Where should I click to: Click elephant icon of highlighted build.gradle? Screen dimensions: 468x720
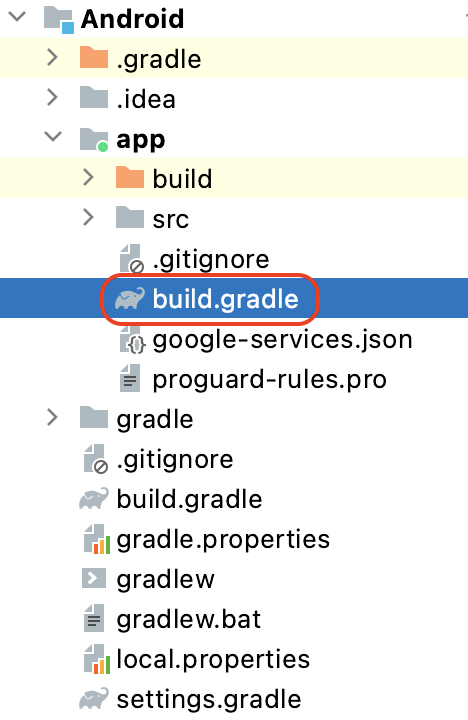130,298
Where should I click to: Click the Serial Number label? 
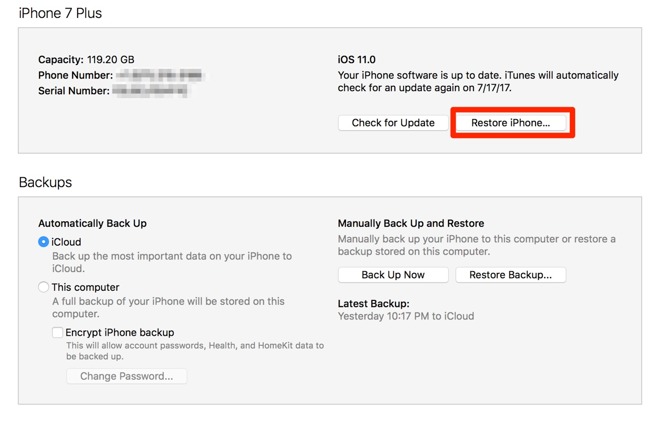point(73,90)
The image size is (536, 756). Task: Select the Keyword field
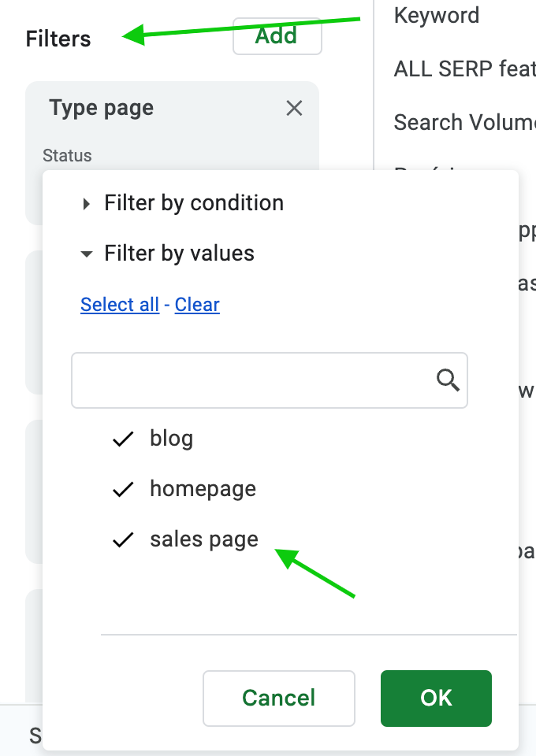pyautogui.click(x=437, y=16)
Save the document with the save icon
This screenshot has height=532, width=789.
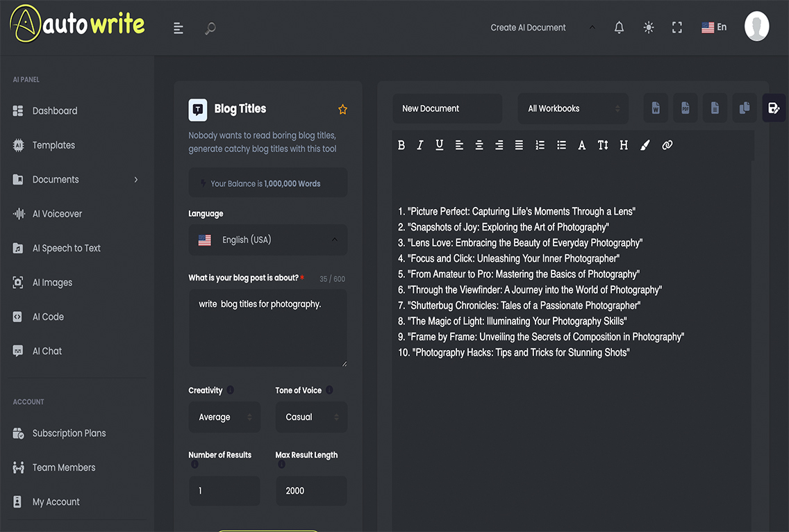(x=774, y=108)
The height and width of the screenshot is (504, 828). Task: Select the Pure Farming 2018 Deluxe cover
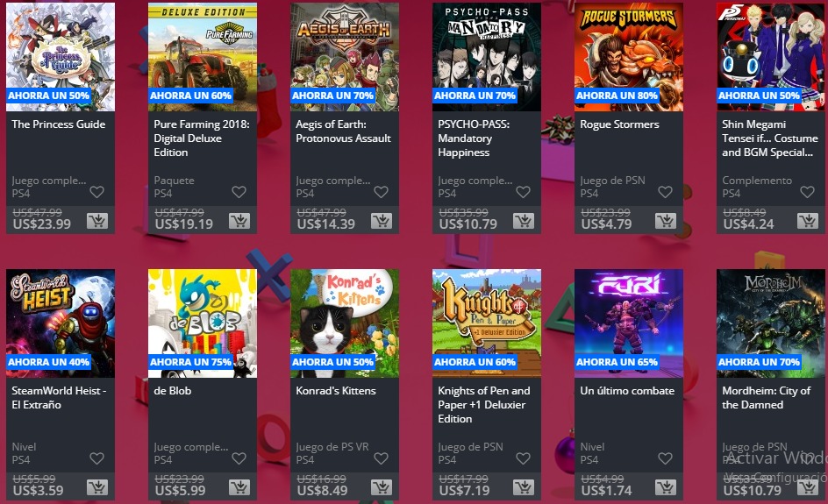point(203,57)
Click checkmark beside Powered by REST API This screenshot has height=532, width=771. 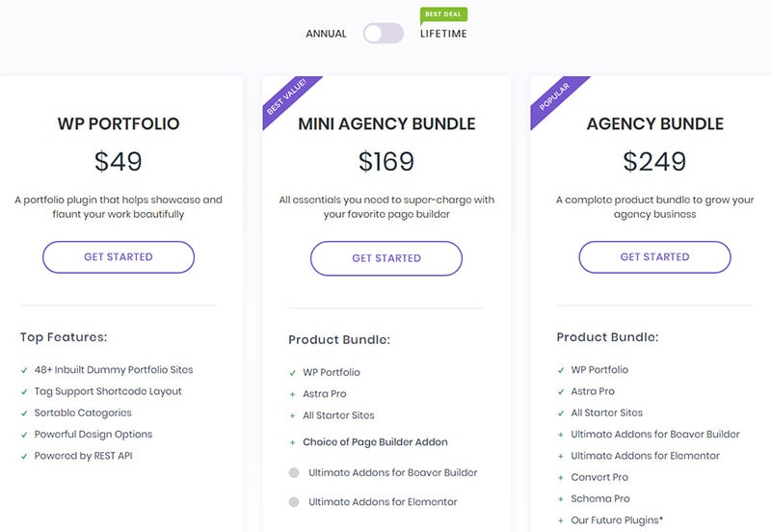pos(24,456)
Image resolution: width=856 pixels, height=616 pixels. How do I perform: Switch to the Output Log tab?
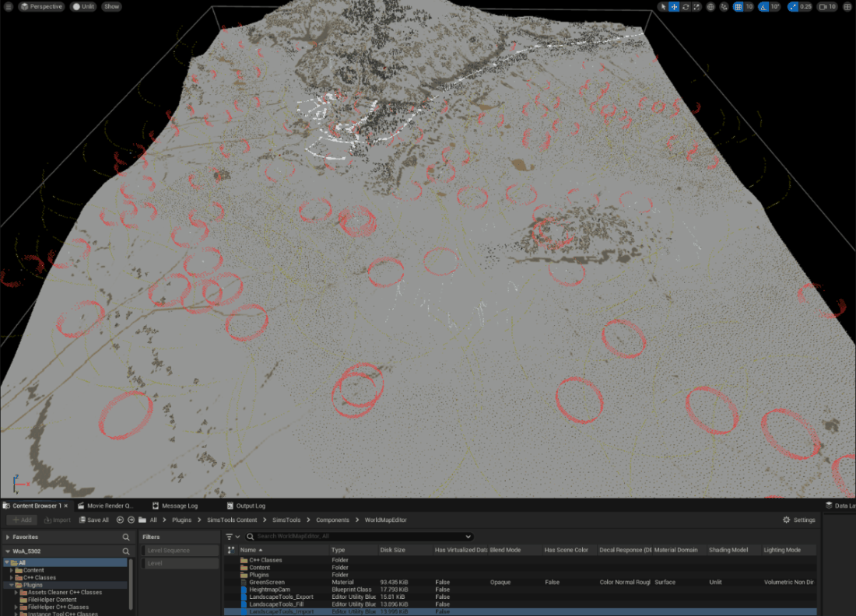(x=246, y=506)
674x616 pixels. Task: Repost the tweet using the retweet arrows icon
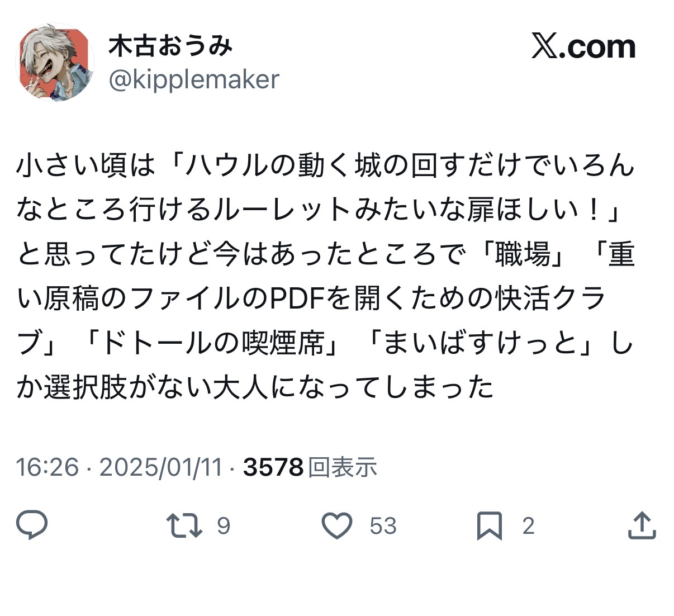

What this task involves: Set out, exactly as given, the line that contains "Image resolution: width=856" along with each line after it through the end of the records above; omit the pictures.

Written answer:
Image resolution: width=856 pixels, height=616 pixels. How do I perform: Switch to the Output Log tab?
(x=246, y=506)
674x616 pixels. Task: Repost the tweet using the retweet arrows icon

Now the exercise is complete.